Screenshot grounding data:
***

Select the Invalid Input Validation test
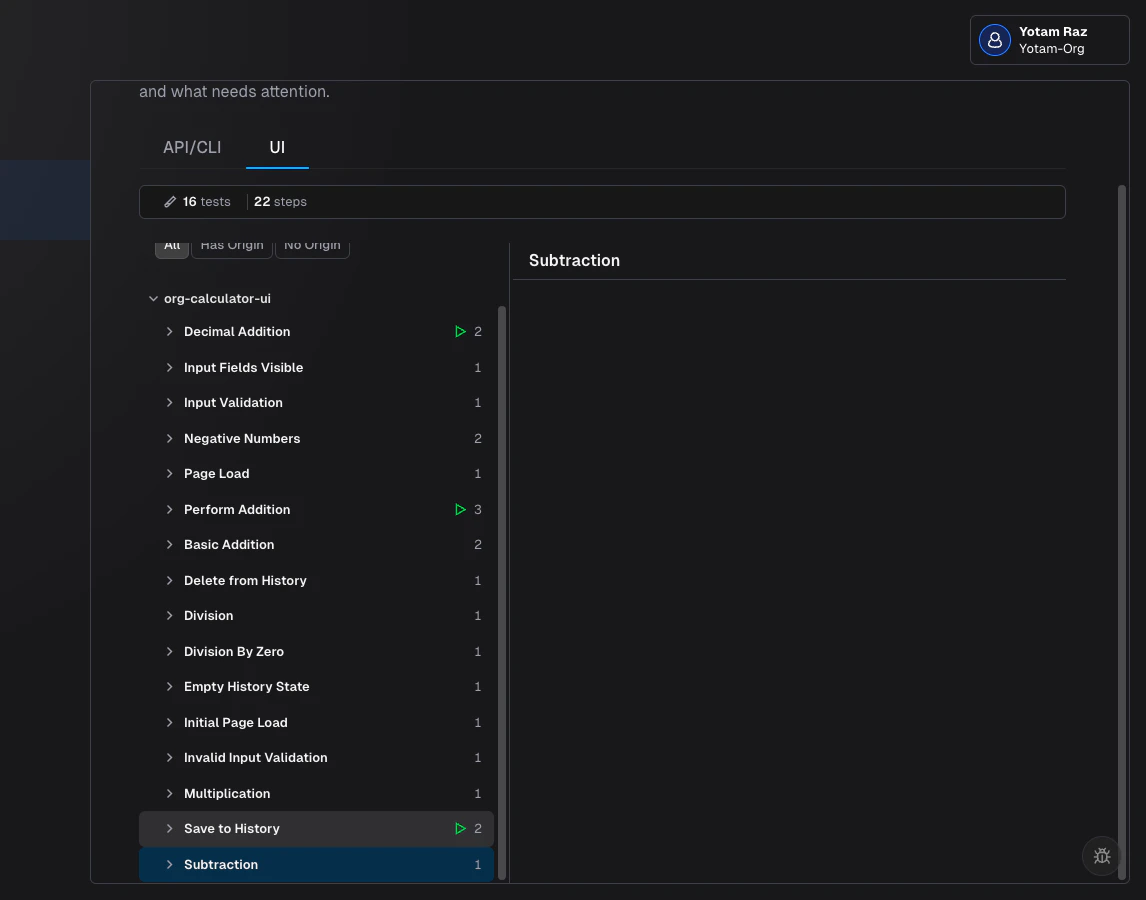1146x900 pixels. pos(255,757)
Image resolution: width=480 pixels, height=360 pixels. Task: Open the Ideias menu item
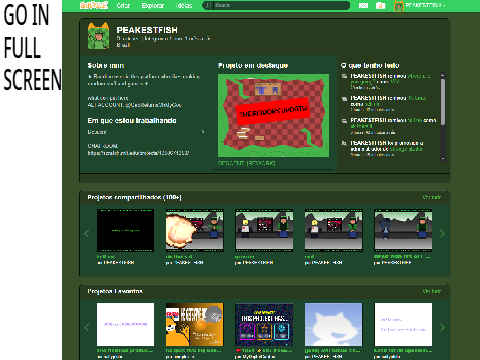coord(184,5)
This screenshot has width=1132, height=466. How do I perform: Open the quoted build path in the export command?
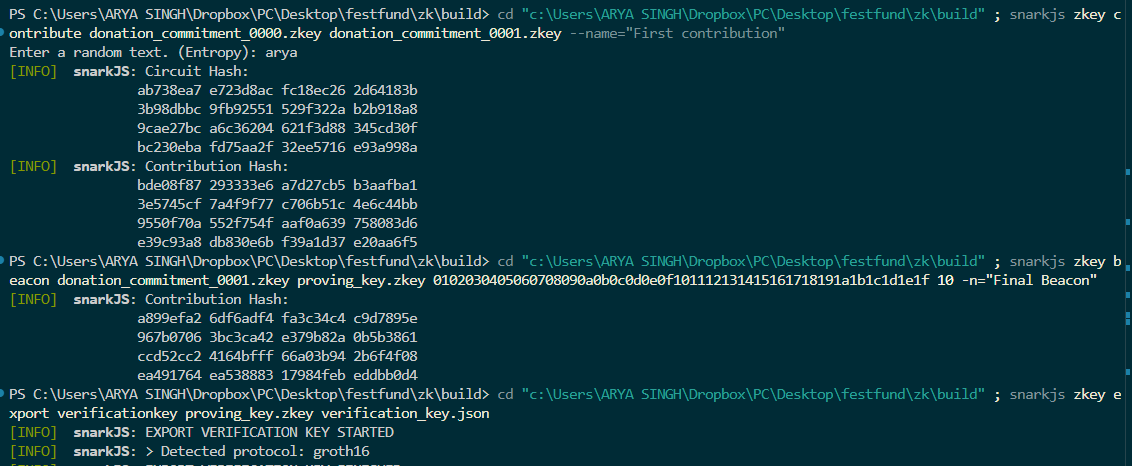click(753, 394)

***

WORK INSTRUCTIONS:
When copying the records, reproduce every entry exactly and omit all pictures.

ANSWER SECTION:
Select the Invalid Input Validation test
1146x900 pixels. pos(255,757)
Image resolution: width=480 pixels, height=360 pixels. Task: Open the Ideias menu item
coord(184,5)
This screenshot has width=1132, height=466. How do I perform: Open the quoted build path in the export command?
click(753, 394)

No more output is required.